Eye For Film >> Movies >> Candidates Of Death (2026) Film Review
Candidates Of Death
Reviewed by: Amber Wilkinson
When film director Maciej Cuske decided to encourage his then pre-teen son Stansiu and his two school friends Rafal and Adrian to shoot a movie in the style of the horror movies they loved, he couldn’t have imagined it was the start of a tradition that runs for the 17-year shooting of this film and beyond. But isn’t that often the way with families as the thing you began as a bit of a lark, takes root?
So it is with Candidates Of Death, the name given to a series of horror shorts that were written and shot each year as Cuske took the three lads on vacation in various spots across the Polish countryside and backwoods. This enjoyable documentary is partially about that tradition – one that actually led them to get serious about documenting it somewhere around the 14-year mark. But despite the portentous title, it’s chiefly about father and son bonding and the importance of friendship, even if things shift down the years.

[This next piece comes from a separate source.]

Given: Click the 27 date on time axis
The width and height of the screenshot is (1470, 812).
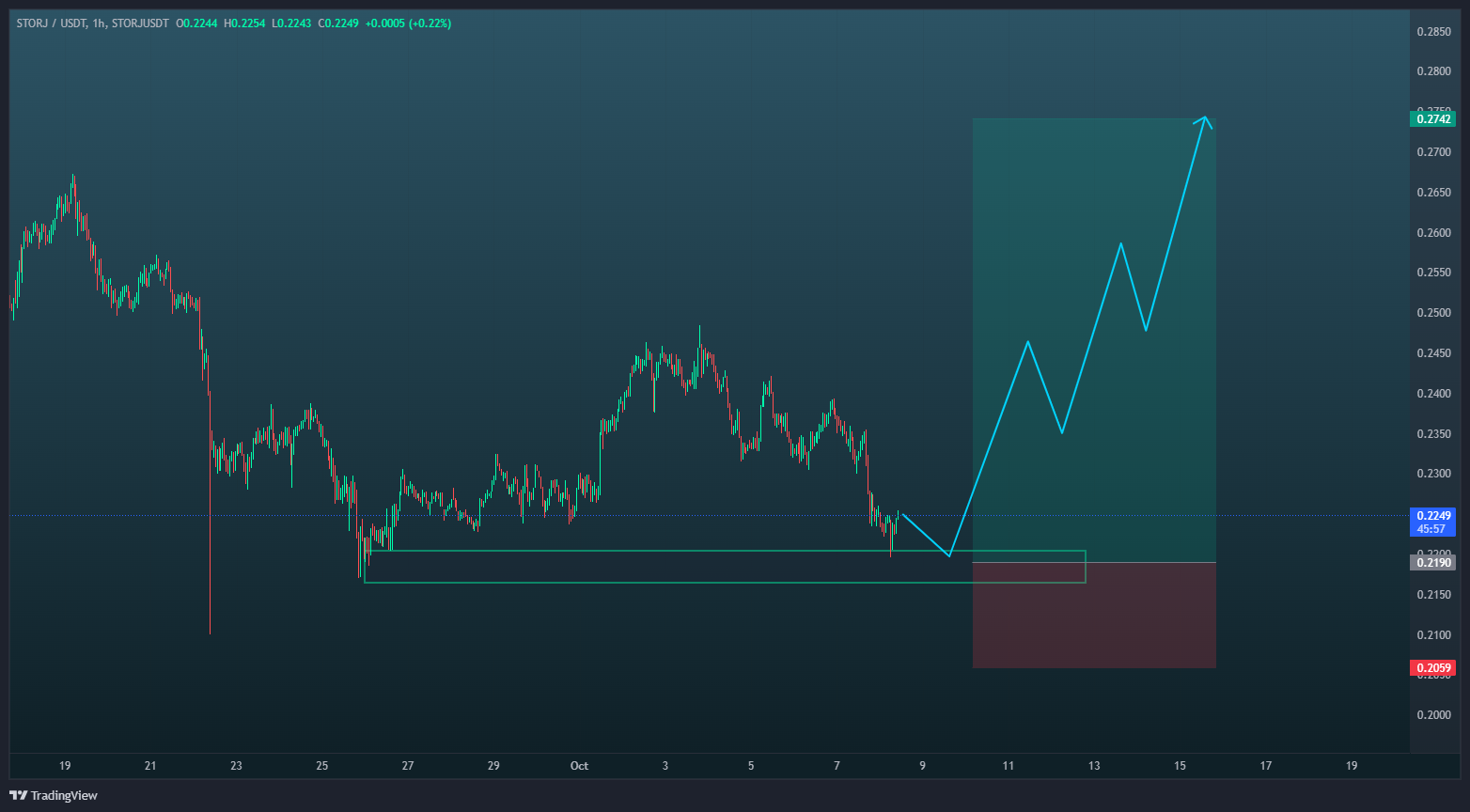Looking at the screenshot, I should pyautogui.click(x=408, y=766).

Rather than unfolding linearly, this is a collage of a film, dipping in and out of summers as the kids run around carefree and, later, talk about worries or their hopes for the future in between coming up with various outlandish ideas for their horror shorts. This approach is presumably a largely practical decision because there is considerably more footage from the more recent holidays than those near the start, thanks to better camera phones and the fact they began to invite another friend, Tomasz Pawlik, along, who shoots chunks of the film without declaring his presence.
The director and the lads are an engaging group, and the nature of the film means we get to see them growing up like a scrappier version of Richard Linklater’s Boyhood. As kids, they run around having energetic water fights, while in adolescence their voices start to drop and they begin to take the job of filmmaking more seriously. Then, as they reach college age, worklife and study starts to impact on the time they have for their yearly adventure. Cuske is also a key figure, the youngster’s maturing reminding him of his own mortality, while paradoxically also helping to keep him young. Candidates Of Death becomes a quiet celebration of all the positive things that can come from creative endeavour besides the end product itself.
What seems at first like a casual diversion from computer games becomes an exercise in bonding and an escape from outside pressures that has even gone on to influence the young men’s own careers. Major revelations are unnecessary in a documentary that reminds us it's the small moments that can make the most difference.